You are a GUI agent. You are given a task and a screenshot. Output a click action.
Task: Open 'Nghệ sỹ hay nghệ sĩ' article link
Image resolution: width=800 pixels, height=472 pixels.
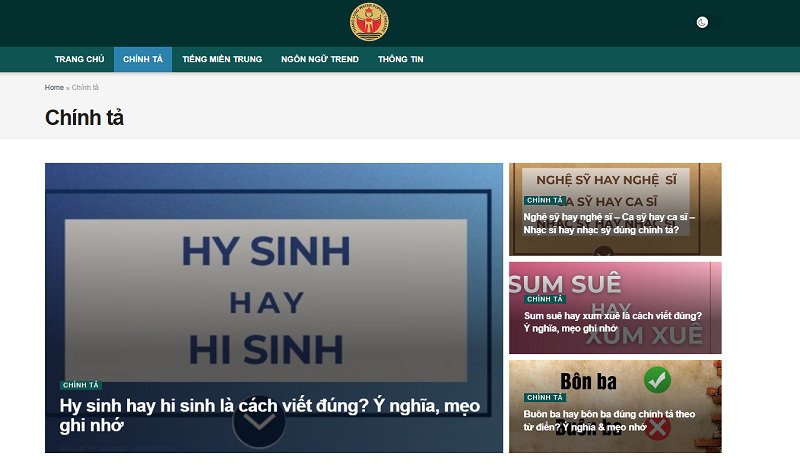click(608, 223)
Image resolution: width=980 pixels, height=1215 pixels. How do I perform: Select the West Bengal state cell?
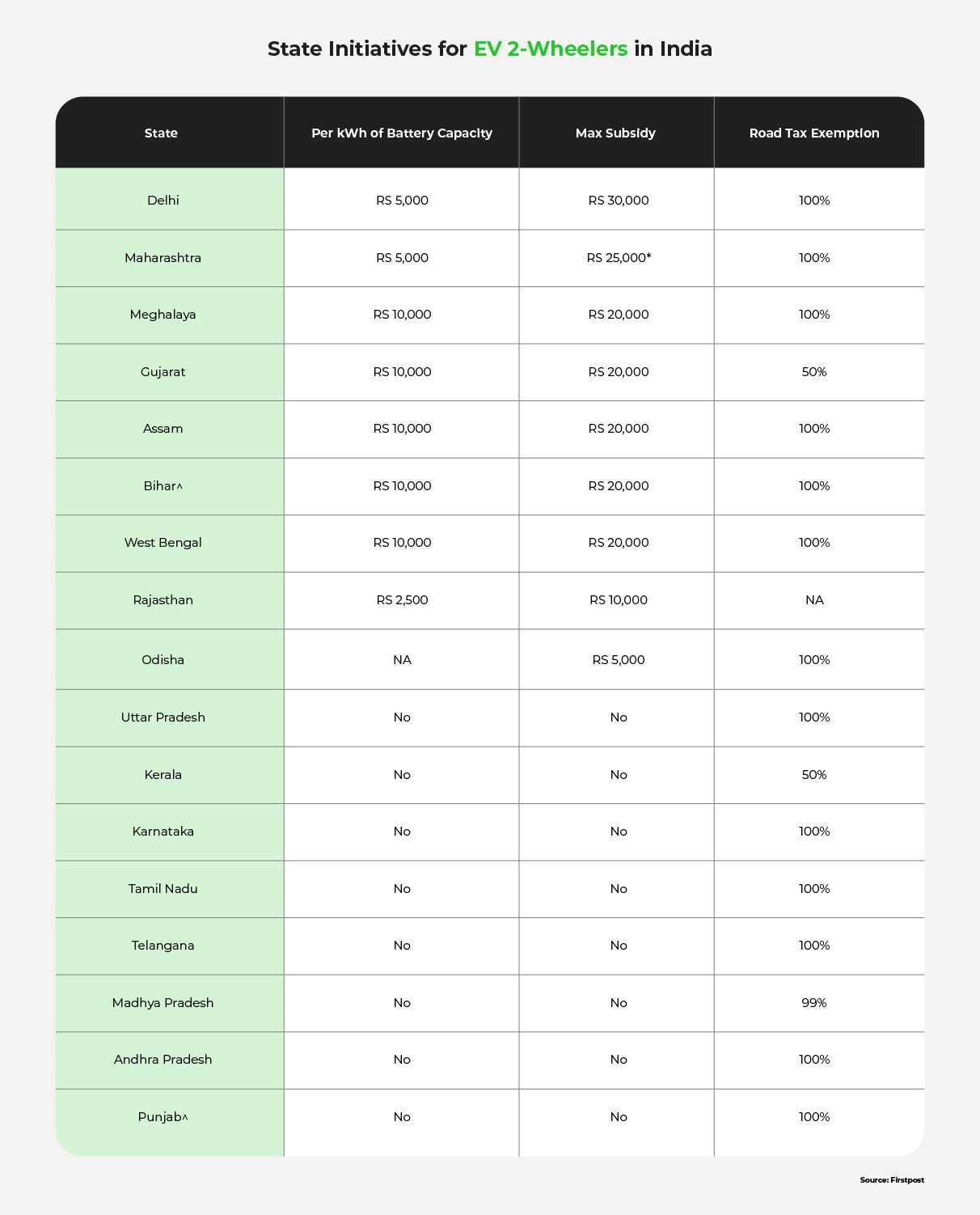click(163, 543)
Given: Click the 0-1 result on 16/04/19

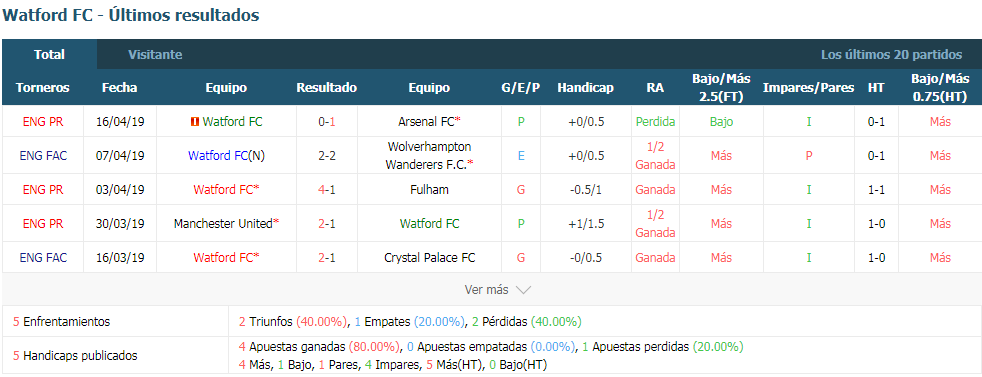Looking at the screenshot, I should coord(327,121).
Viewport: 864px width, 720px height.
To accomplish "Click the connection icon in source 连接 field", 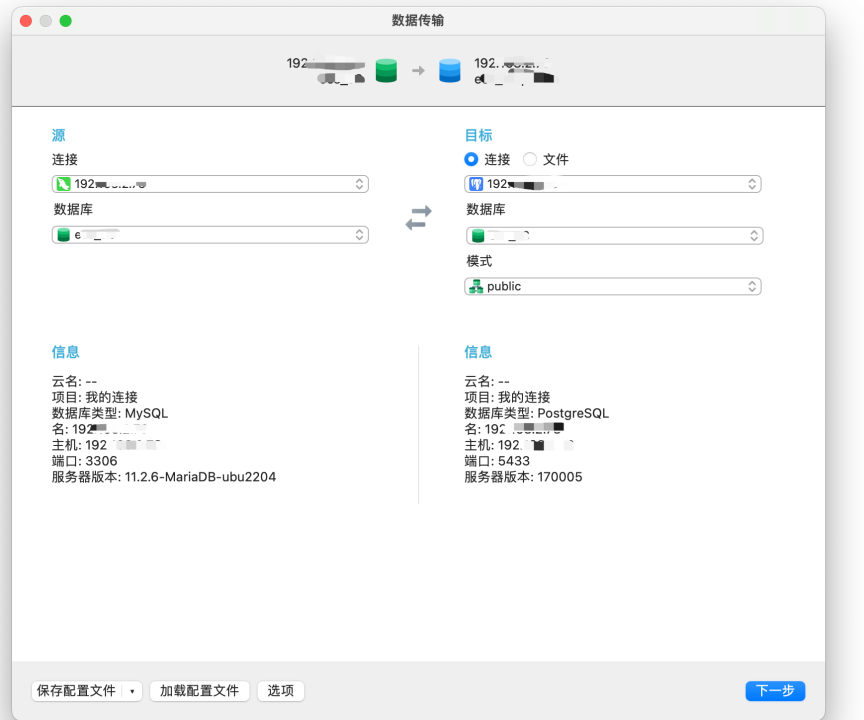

---

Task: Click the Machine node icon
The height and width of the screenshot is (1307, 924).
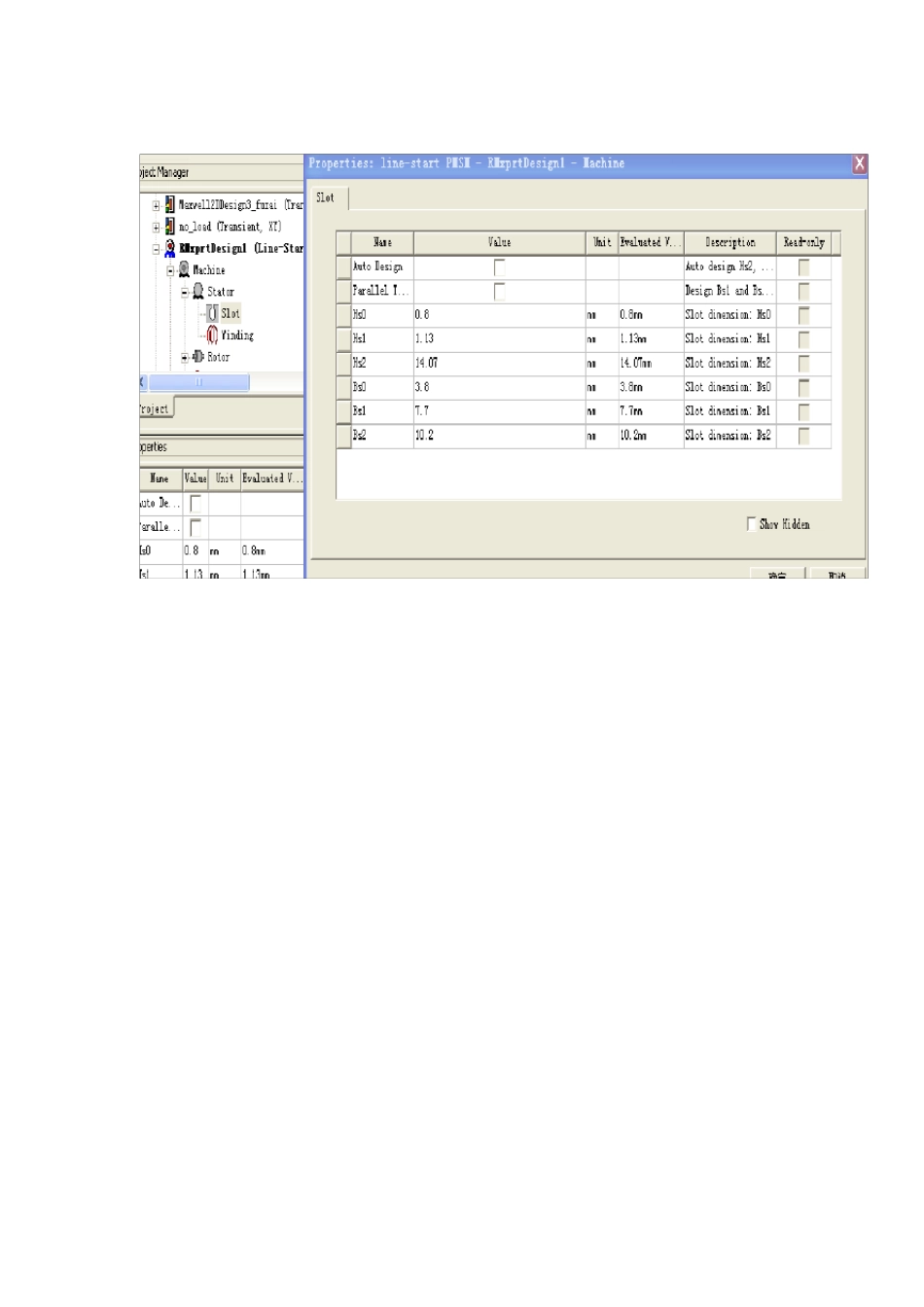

**STATED TASK:** Rewrite the data from the line with "Given: Click the 0-1 result on 16/04/19" up to and including the line with "the connection icon" as a Markdown table with the columns Row and Line, one numbered row per line. Skip blank lines and leave out the pictures.

**TASK ANSWER:**
| Row | Line |
|---|---|
| 1 | Given: Click the 0-1 result on 16/04/19 |
| 2 | Looking at the screenshot, I should coord(327,121). |
| 3 | Viewport: 864px width, 720px height. |
| 4 | To accomplish "Click the connection icon in source 连接 field",  |